NCR53c720 (trivial) - detection changes, initialization changes, change
fixup code to translate '810 register addresses to
'7xx mapping.
NCR53c710 (trivial) - detection changes, initialization changes,
of assembler, change fixup code to translate '810 register
addresses to '7xx mapping, change interrupt handlers to treat
IID interrupt from INTFLY instruction to emulate it.
NCR53c700, NCR53c700-66 (very messy) - detection changes,
initialization changes, modification of NCR code to not use DSA,
modification of Linux code to handle context switches.
SCSI hosts that will not work :
All parallel->SCSI adapters, Rancho SCSI boards, and Grass Roots SCSI
boards. BusLogic FlashPoint boards, such as the BT-930/932/950, are
currently unsupported.
SCSI hosts that will NEVER work :
Non Adaptec compatible, non NCR53c8xx DTC boards (including the 3270
and 3280).
CMD SCSI boards.
Acquiring programming information requires a non-disclosure agreement
with DTC/CMD. This means that it would be impossible to distribute a
Linux driver if one were written, since complying with the NDA would
mean distributing no source, in violation of the GPL, and complying
with the GPL would mean distributing source, in violation of the NDA.

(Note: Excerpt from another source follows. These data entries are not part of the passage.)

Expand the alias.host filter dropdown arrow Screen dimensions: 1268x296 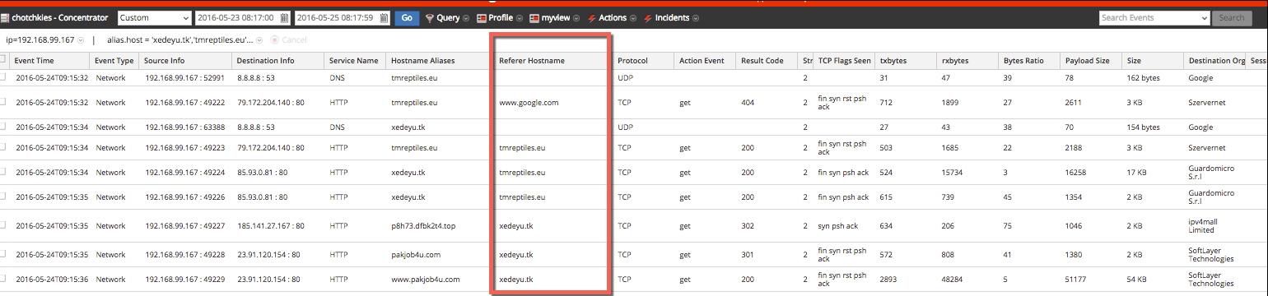tap(260, 39)
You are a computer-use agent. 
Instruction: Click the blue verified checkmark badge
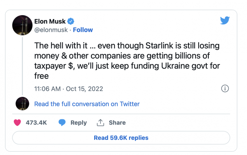pos(71,21)
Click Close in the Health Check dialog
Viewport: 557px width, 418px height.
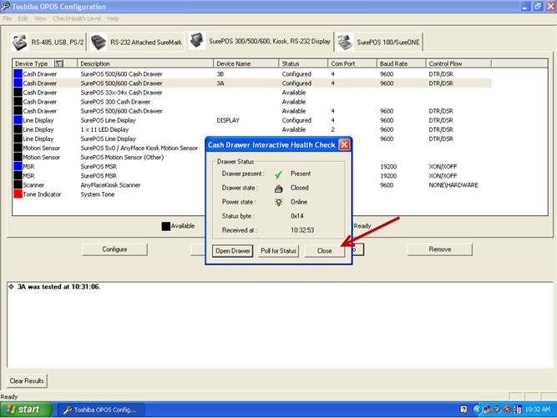(x=324, y=250)
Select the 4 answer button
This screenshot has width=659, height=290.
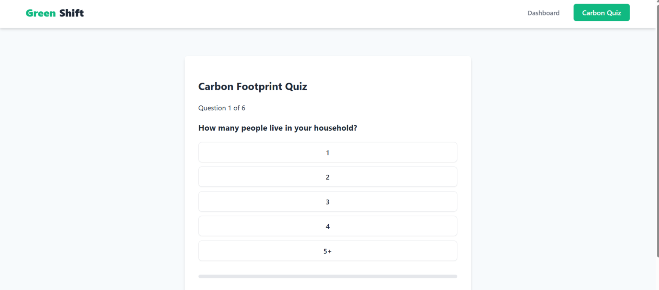[327, 226]
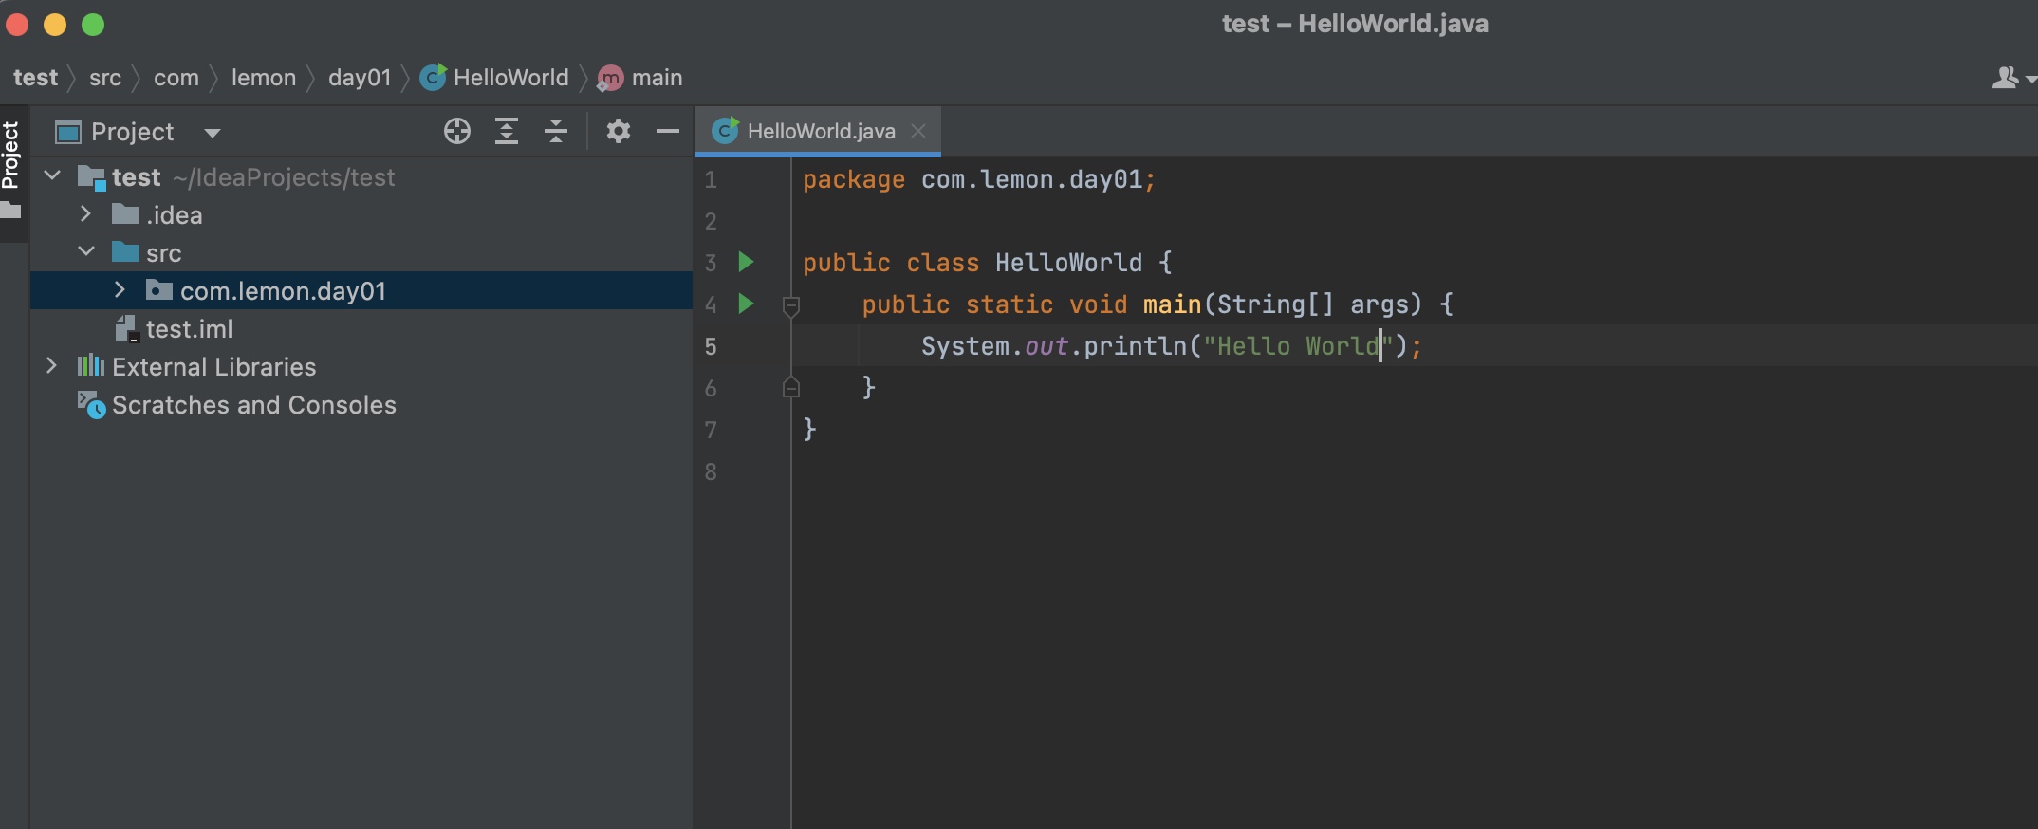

If you want to run Linux on some other unsupported piece of hardware,
your options are to either write a driver yourself (Eric Youngdale and
I are usually willing to answer technical questions concerning the
Linux SCSI drivers) or to commission a driver (Normal consulting rates
mean that this will not be a viable option for personal use).
5.1.1. Multiple host adapters
With some host adapters (see ``Buyers' Guide : Feature Comparison''),
you can use multiple host adapters of the same type in the same
system. With multiple adapters of the same type in the same system,
generally the one at the lowest address will be scsi0, the one at the
next address scsi1, etc.
In all cases, it is possible to use multiple host adapters of
different types, provided that none of their addresses conflict. SCSI
controllers are scanned in the order specified in the
builtin_scsi_hosts[] array in drivers/scsi/hosts.c, with the order
currently being
BusLogic, Ultrastor 14/34F, Ultrastor 14F,, Adaptec
151x/152x, Adaptec 154x, Adaptec 174x, AIC7XXX, AM53C974,
Future Domain 16x0, Always IN2000, Generic NCR5380, QLOGIC,
PAS16, Seagate, Trantor T128/T130, NCR53c8xx, EATA-DMA,
WD7000, debugging driver.
In most cases (ie, you aren't trying to use both BusLogic and Adaptec
drivers), this can be changed to suit your needs (ie, keeping the same
devices when new SCSI devices are added to the system on a new
controller) by moving the individual entries.
5.2. Common Problems
5.2.1. SCSI timeouts
Make sure interrupts are enabled correctly, and there are no IRQ, DMA,
or address conflicts with other boards.
5.2.2. Failure of autoprobe routines on boards that rely on BIOS for
autoprobe.
If your SCSI adapter is one of the following :
Adaptec 152x, Adaptec 151x, Adaptec AIC-6260, Adaptec
AIC-6360, Future Domain 1680, Future Domain TMC-950, Future
Domain TMC-8xx, Trantor T128, Trantor T128F, Trantor T228F,
Seagate ST01, Seagate ST02, or a Western Digital 7000
and it is not detected on bootup, ie you get a
scsi : 0 hosts
message or a
scsi%d : type
message is not printed for each supported SCSI adapter installed in
the system, you may have a problem with the autoprobe routine not
knowing about your board.
Autodetection will fail for drivers using the BIOS for autodetection
if the BIOS is disabled. Double check that your BIOS is enabled, and
not conflicting with any other peripherial BIOSes.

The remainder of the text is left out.